From hitherto, heat-sensitive recording materials that use a color forming reaction through heat between a leuco dye and a color developer have been well known. Such a heat-sensitive recording material is relatively inexpensive, and moreover the recording apparatus is compact and relatively easy to maintain. Heat-sensitive recording materials have thus come to be used not only as recording media for facsimiles, various calculating machines and so on, but also as recording media used in printers of equipment for medical diagnosis such as MRI diagnostic imaging and X-ray diagnostic imaging, and recording media for CAD plotters and the like.
However, with such a heat-sensitive recording material that uses a leuco dye and a color developer, there is a drawback that, upon the amount of moisture in the heat-sensitive recording layer changing accompanying a change in the humidity of the environment in which the recording material is used, the recording sensitivity fluctuates, and as a result the recording density fluctuates, and in particular it is difficult to obtain constant recording density in a halftone region. This drawback is particularly marked in the case of using a support such as a synthetic resin film.
For a heat-sensitive recording material, it is desirable for the recording sensitivity to always be constant, not fluctuating due to differences in the humidity of the usage environment with season, region, country or the like. In particular, for a heat-sensitive recording material used for medical diagnosis, there are strong demands for images on a par with those using a silver salt system to be obtained, for recording to be possible with multiple gradient steps, and for the recording density in the halftone region to be constant, not being affected by changes in the humidity of the environment. There are thus strong demands for a heat-sensitive recording material for which the above drawback is improved upon.

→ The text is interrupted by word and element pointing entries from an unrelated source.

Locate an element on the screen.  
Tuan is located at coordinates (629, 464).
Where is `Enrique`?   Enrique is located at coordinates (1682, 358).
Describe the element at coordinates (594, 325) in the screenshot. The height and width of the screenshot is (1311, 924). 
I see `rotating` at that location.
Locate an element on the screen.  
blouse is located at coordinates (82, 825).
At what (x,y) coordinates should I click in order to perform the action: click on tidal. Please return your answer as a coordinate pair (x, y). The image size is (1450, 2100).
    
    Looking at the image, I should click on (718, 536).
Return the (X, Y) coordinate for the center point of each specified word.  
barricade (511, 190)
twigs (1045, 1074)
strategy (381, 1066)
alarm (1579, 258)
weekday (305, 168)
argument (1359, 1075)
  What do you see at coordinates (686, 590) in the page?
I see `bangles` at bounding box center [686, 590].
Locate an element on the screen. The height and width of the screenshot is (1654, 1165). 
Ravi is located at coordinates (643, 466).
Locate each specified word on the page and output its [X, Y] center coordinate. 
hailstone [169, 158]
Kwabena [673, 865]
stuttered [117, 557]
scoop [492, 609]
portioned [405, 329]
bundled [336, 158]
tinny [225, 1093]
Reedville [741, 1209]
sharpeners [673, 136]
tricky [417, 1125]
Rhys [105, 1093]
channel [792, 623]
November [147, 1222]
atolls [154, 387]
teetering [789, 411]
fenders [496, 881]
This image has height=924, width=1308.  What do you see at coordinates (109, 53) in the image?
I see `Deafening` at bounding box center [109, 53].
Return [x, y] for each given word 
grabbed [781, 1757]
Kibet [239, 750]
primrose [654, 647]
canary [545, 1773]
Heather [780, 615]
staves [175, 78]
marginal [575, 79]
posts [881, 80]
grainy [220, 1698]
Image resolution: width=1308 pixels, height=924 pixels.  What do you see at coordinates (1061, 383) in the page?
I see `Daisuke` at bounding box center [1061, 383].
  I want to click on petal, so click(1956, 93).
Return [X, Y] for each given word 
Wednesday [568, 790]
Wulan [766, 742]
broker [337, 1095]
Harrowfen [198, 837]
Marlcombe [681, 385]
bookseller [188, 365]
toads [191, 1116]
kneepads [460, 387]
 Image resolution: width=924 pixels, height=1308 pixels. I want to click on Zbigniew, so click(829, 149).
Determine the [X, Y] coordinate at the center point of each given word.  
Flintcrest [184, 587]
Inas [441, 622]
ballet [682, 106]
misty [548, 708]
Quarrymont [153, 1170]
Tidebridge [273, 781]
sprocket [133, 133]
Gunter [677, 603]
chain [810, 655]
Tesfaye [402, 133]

4,4′-cyclohexylidenediphenol has been known from long ago as a color developer used in heat-sensitive recording materials (see patent document 1). Moreover, there has also been proposed a method in which this color developer is used, so as to obtain a heat-sensitive recording material having little background fogging, and having a large difference in transmission density between recorded portions and non-recorded portions (see patent document 2).
Moreover, 4,4′-bis(N-p-tolylsulfonylaminocarbonylamino)diphenylmethane is also known as a color developer, and there has also been proposed a method in which this color developer is used so as to obtain a heat-sensitive recording material for which the oil resistance and plasticizer resistance of recorded images are improved, and hence the long-term stability of recorded images is improved (see patent document 3).
Moreover, to improve the storability for recorded portions of a heat-sensitive recording material, there have been proposed, for example, a method in which there are used composite particles obtained by making a leuco dye and a hydrophobic organic solvent into microcapsules using a wall material made of a hydrophobic resin (see patent documents 4 and 5), a method in which there are used composite particles obtained by polymerizing an acrylic hydrophobic resin on the surface of a leuco dye (see patent document 6), and a method in which there are used composite particles obtained by making a leuco dye be contained in a hydrophobic resin (see patent documents 7 and 8).
Patent document 1: Japanese Examined Patent Publication No. 45-14039 (page 4)
Patent document 2: Japanese Unexamined Patent Publication No. 9-76641 (claim 1)
Patent document 3: Japanese Unexamined Patent Publication No. 5-147357 (example 1)
Patent document 4: Japanese Unexamined Patent Publication No. 60-244594 (claim 1)
Patent document 5: Japanese Unexamined Patent Publication No. 61-86283 (example 1)
Patent document 6: Japanese Unexamined Patent Publication No. 2000-158822 (claims 1 and 7)
Patent document 7: Japanese Unexamined Patent Publication No. 9-263057 (claim 1)
Patent document 8: Japanese Unexamined Patent Publication No. 2003-266951 (claim 1).